In Williamson County Regional Planning Commission v. Hamilton Bank of Johnson City, 473 U.S. 172 (1985), the court considered the question of whether a claimant seeking relief against a state under the Constitution’s Takings Clause had a claim ripe for adjudication where the claimant had yet to present that claim to the courts of the state. The court answered that question in the negative, explaining that, “if a State provides an adequate procedure for seeking just compensation, the property owner cannot claim a violation of the Just Compensation Clause until it has used the procedure and been denied just compensation.” The Williamson County court reasoned that, “because the Constitution does not require pretaking compensation, and is instead satisfied by a reasonable and adequate provision for obtaining compensation after the taking, the State’s action here is not ‘complete’ until the State fails to provide adequate compensation for the taking.” In other words, since the federal Takings Clause precludes only uncompensated takings, there can be no violation of the Takings Clause to raise in federal court until a state court has had the opportunity, but declined, to offer sufficient compensation.

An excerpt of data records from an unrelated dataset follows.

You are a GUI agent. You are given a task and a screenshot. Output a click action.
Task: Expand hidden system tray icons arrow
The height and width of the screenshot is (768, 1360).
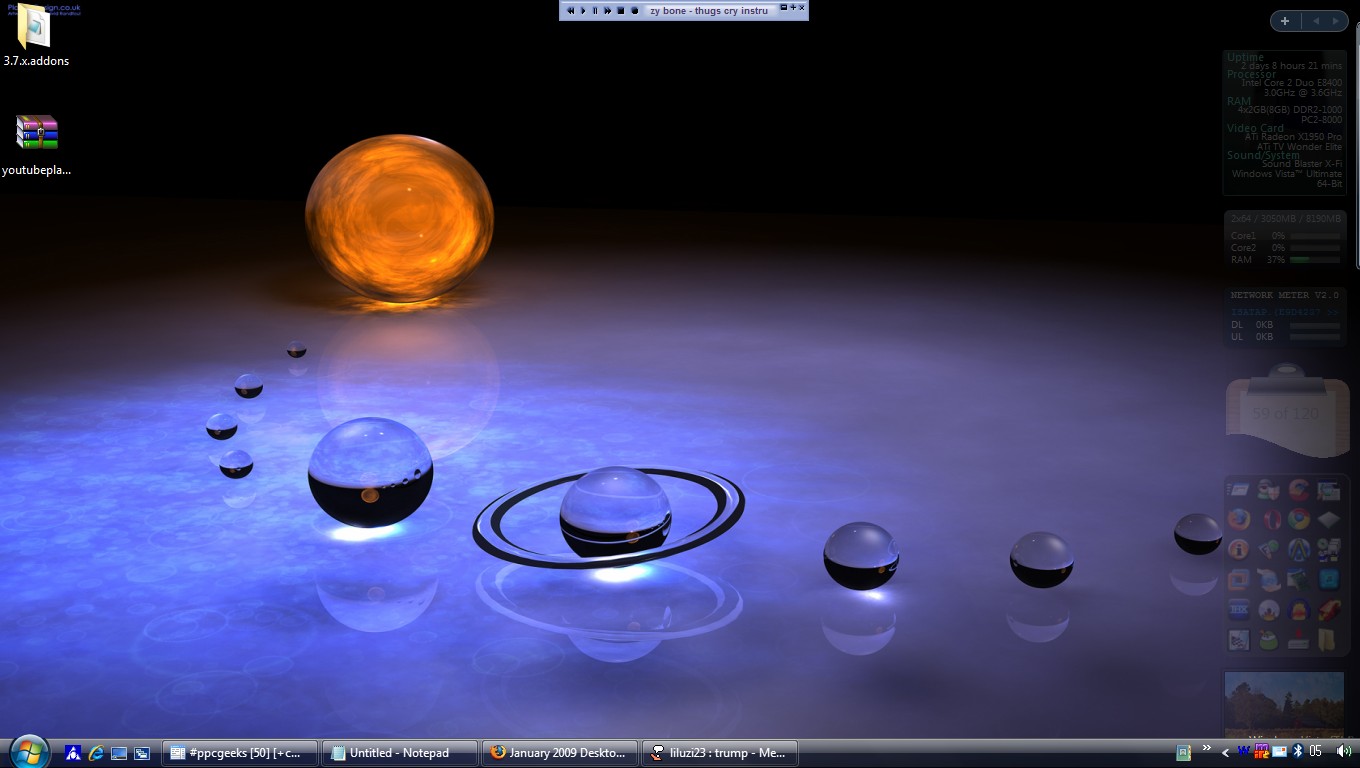click(1226, 752)
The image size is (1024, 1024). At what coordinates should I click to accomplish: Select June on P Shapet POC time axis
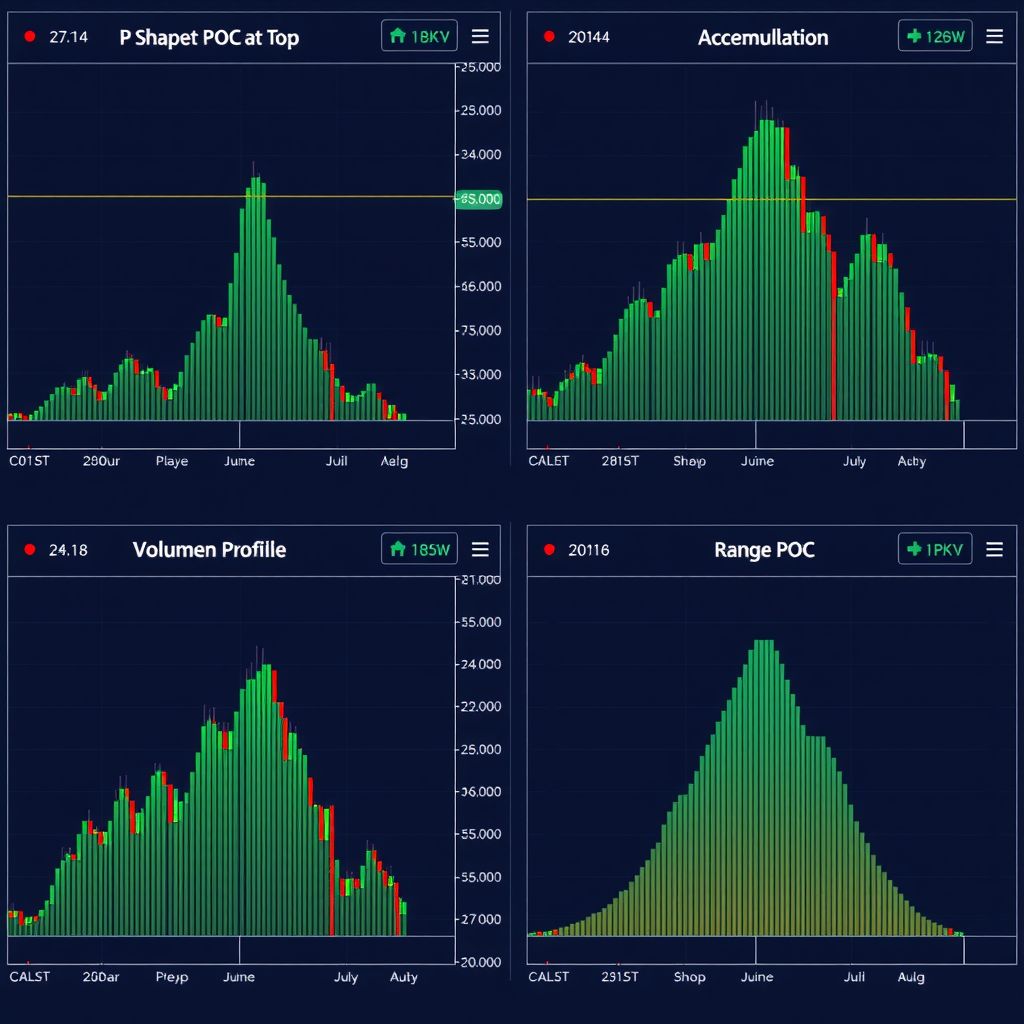(x=240, y=461)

The Williamson County decision was nearly unanimous and not contentious. However, Williamson County set a trap for Takings Clause plaintiffs—much like a scene in an action movie where someone in a corridor faced with a gate turns in the other direction in order to flee only to confront a second gate that blocks off any escape.

A mere two years after the decision in Williamson County, the court concluded in First English Evangelical Church of Glendale v. County of Los Angeles, 482 U.S. 304 (1987), that the Takings Clause requires a state to provide a means for compensation for temporary takings of property. Insofar as First English required states to provide means for compensation, First English in combination with Williamson County now compelled all Takings claimants first into state court before advancing a Takings Clause case in federal court.

One might think at first blush that this setup still allowed lawyers to hold off on litigating federal Takings Clause claims, raising them in a federal lawsuit after the state courts had declined adequate compensation. Here, however, the law of preclusion would make that strategy unavailing. The court in San Remo v. Hotel, L. P. v. City and County of San Francisco, 545 U.S. 323 (2005), confirmed that ordinary principles of preclusion govern in the context of Takings Clause litigation. Thus, as the San Remo court put it, “the adverse state court decision that, according to Williamson County, gave rise to a ripe federal takings claim simultaneously barred that claim, preventing the federal court from ever considering it.”

The full effect of the combination of Williamson County, First English, and preclusion law did not become clear to the court until the court decided San Remo, two decades after it decided Williamson County. Indeed, San Remo drew a concurring opinion—authored by then-Chief Justice Rehnquist, and joined by Justices O’Connor, Kennedy, and Thomas—questioning the validity of Williamson County. The court in Knick answered that call, and formally overruled Williamson County. As a result, litigants can now bring Takings claims in the federal courts in the first instance.